A) Teorema bayesiano
B) Gráfico De Bruijn
C) Secuencia de Fibonacci
D) Transformada de Fourier
  • 20. ¿Qué herramienta bioinformática se utiliza para descubrir motivos?
A) MEME
B) AutoCAD
C) Adobe Photoshop
D) Salesforce
  • 21. ¿Qué base de datos se utiliza habitualmente para obtener información sobre variantes genéticas?
A) dbSNP
B) LinkedIn
C) Instagram
D) TikTok
  • 22. ¿Cuál es un formato de archivo común para almacenar datos de secuencias biológicas?
A) FASTA
B) PDF
C) JPEG
D) MP3
  • 23. ¿Qué algoritmo se utiliza habitualmente para la alineación de secuencias?

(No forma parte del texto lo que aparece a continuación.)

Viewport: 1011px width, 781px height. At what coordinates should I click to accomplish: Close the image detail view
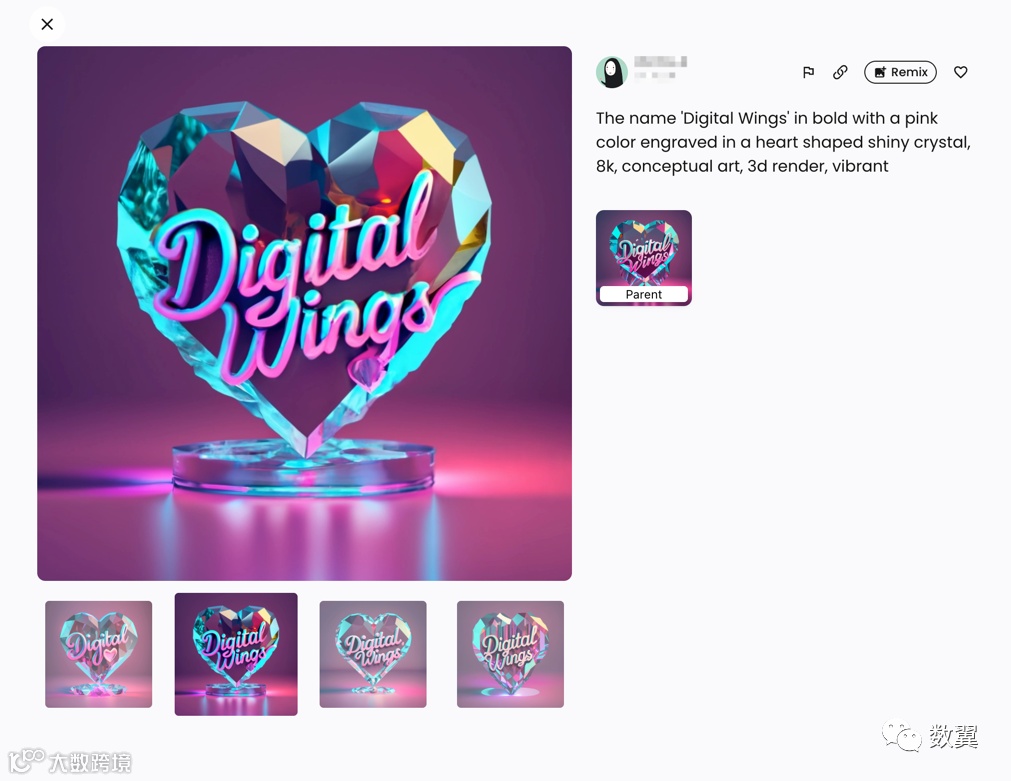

A) Algoritmo de ordenación y combinación
B) Algoritmo Needleman-Wunsch
C) Algoritmo de búsqueda binaria
D) Algoritmo Bubble Sort
  • 24. ¿Qué base de datos contiene secuencias de proteínas verificadas experimentalmente?
A) Uniprot
B) Swiss-Prot
C) GenBank
D) Pfam
  • 25. ¿Qué algoritmo se utiliza habitualmente para construir árboles filogenéticos?
A) Ordenación por inserción
B) Conexión con el vecino
C) Fusionar-Ordenar
D) QuickSort
  • 26. ¿Qué base de datos contiene familias de proteínas representadas por alineaciones de secuencias múltiples y modelos de Markov ocultos?
A) Pfam
B) GenBank
C) Swiss-Prot
D) UniProt
  • 27. ¿Qué programa informático se utiliza habitualmente para el análisis filogenético?
A) Photoscape
B) Ilustrador
C) MEGA
D) Adobe Photoshop
Examen creado con That Quiz — donde se hacen ejercicios de matemáticas y más.